Arriva finalmente in Italia, venerdì 23 gennaio, “I Sensi del Mare”, il nuovo e attesissimo album di Paul Robino. Il pianista e compositore, già apprezzato in ambito internazionale, firma un lavoro toccante dedicato interamente all’amore per l’acqua salata.
Non si tratta di un semplice disco di musica strumentale, ma di un vero concept album viscerale e profondo. L’opera, distribuita da Warner Music Italy, sarà disponibile nei formati fisici CD e vinile.
Un’orchestra d’eccezione e un maestro leggendario
Il progetto vanta una collaborazione di assoluto prestigio con il maestro Vince Tempera, icona della musica italiana. Tempera non si è limitato a supervisionare, ma ha arrangiato e diretto l’orchestra per l’intero lavoro discografico.
Il maestro, noto per aver scritto pagine indelebili della nostra cultura pop, ha abbracciato subito l’idea. “Mi sono appassionato all’idea di terminare il lavoro iniziato da Paul”, ha dichiarato Tempera con entusiasmo.
L’uso di strumenti fisici reali, evitando suoni campionati, dona alle 12 tracce un calore e una profondità unici. La produzione è durata oltre un anno, a testimonianza della cura maniacale per ogni dettaglio sonoro.
La musica diventa così strumento per raccontare la fragilità degli ecosistemi marini e richiamare l’attenzione sui problemi ambientali attuali. Non salveremo il mare con un disco, ma ascoltarlo può risvegliare le coscienze.
Un viaggio sensoriale tra musica e parole
“I Sensi del Mare” non è solo musica, ma un format originale che unisce le note alla letteratura contemporanea. Paul Robino ha voluto creare un dialogo tra due forme d’arte per un coinvolgimento emotivo ancora più intenso.
Il progetto trae ispirazione dall’omonimo testo edito da Acqua dell’Elba, brand noto per l’impegno nella tutela marina.
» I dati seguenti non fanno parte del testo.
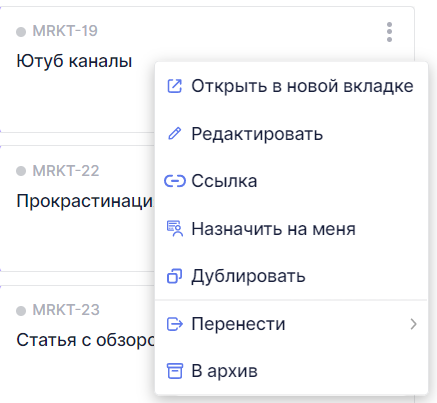This screenshot has width=437, height=403.
Task: Click the three-dot menu on MRKT-19 card
Action: pyautogui.click(x=389, y=32)
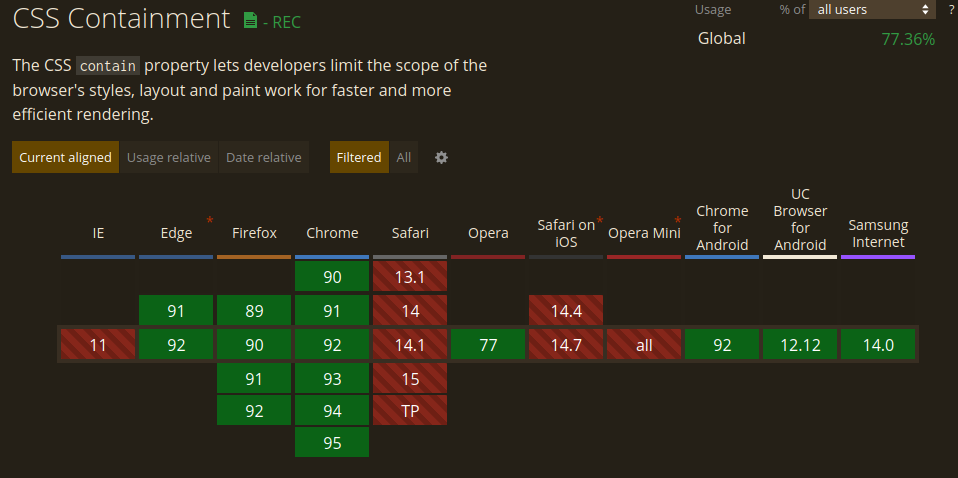
Task: Click the Safari TP version cell
Action: click(x=410, y=410)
Il volume raccoglie saggi di filosofi italiani e verrà presto rieditato e distribuito insieme al disco.
Inoltre, alcune suggestioni sono tratte dal libro “Racconti di mare”, rafforzando il legame culturale e formativo dell’intera operazione artistica. Questa sinergia ha portato alla programmazione di concerti speciali nell’ambito dell’importante progetto Art Odyssey 2026.
Dal tour europeo alla presentazione milanese
Il successo internazionale ha preceduto l’uscita italiana, con anteprime sold-out in città come New York, Monaco e Parigi. Il pubblico europeo ha accolto con calore questo messaggio universale di rispetto per la natura e bellezza sonora.
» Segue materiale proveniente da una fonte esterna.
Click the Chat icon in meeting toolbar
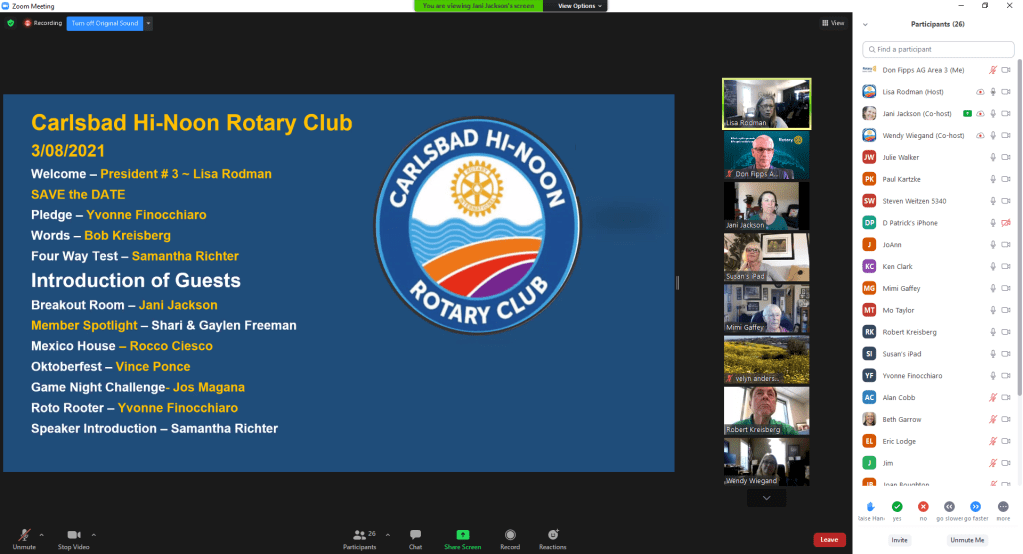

Ora tocca all’Italia: il tour toccherà diverse città a partire dalla primavera 2026, con date presto annunciate. Tra le tappe più attese ci sono i concerti nei porti di Calabria e Sicilia, realizzati con Alkadia.
Per chi non vuole aspettare, l’appuntamento imperdibile è a Milano, presso la Rizzoli in Galleria Vittorio Emanuele. Venerdì 23 gennaio alle 18.00, Paul Robino e Vince Tempera incontreranno il pubblico dal vivo.
L’evento sarà condotto da Max Cervelli di Radio 2 e vedrà l’esecuzione live di alcuni brani inediti. Un’occasione unica per immergersi nelle atmosfere marine evocate dal pianista siciliano e dalla sua musica evocativa.
Le radici siciliane e l’ispirazione mediterranea
Paul Robino non nasconde il legame viscerale con la sua terra d’origine, situata tra Marsala e Trapani. “Sono nato davanti al mare”, racconta l’artista, descrivendo la luce unica che illumina quei paesaggi costieri.
Brani come “Figlio del mare” o “Mediterraneo” nascono proprio da queste visioni e ricordi d’infanzia indelebili. Il mare per l’artista è memoria, lavoro e confine, ma soprattutto una promessa di libertà e futuro.
Ascoltando le tracce, l’ascoltatore viene trasportato in una dimensione di emozioni, profumi e colori tipici del Mediterraneo. È un invito a respirare, aprire la mente e guardare l’orizzonte con occhi nuovi e consapevoli.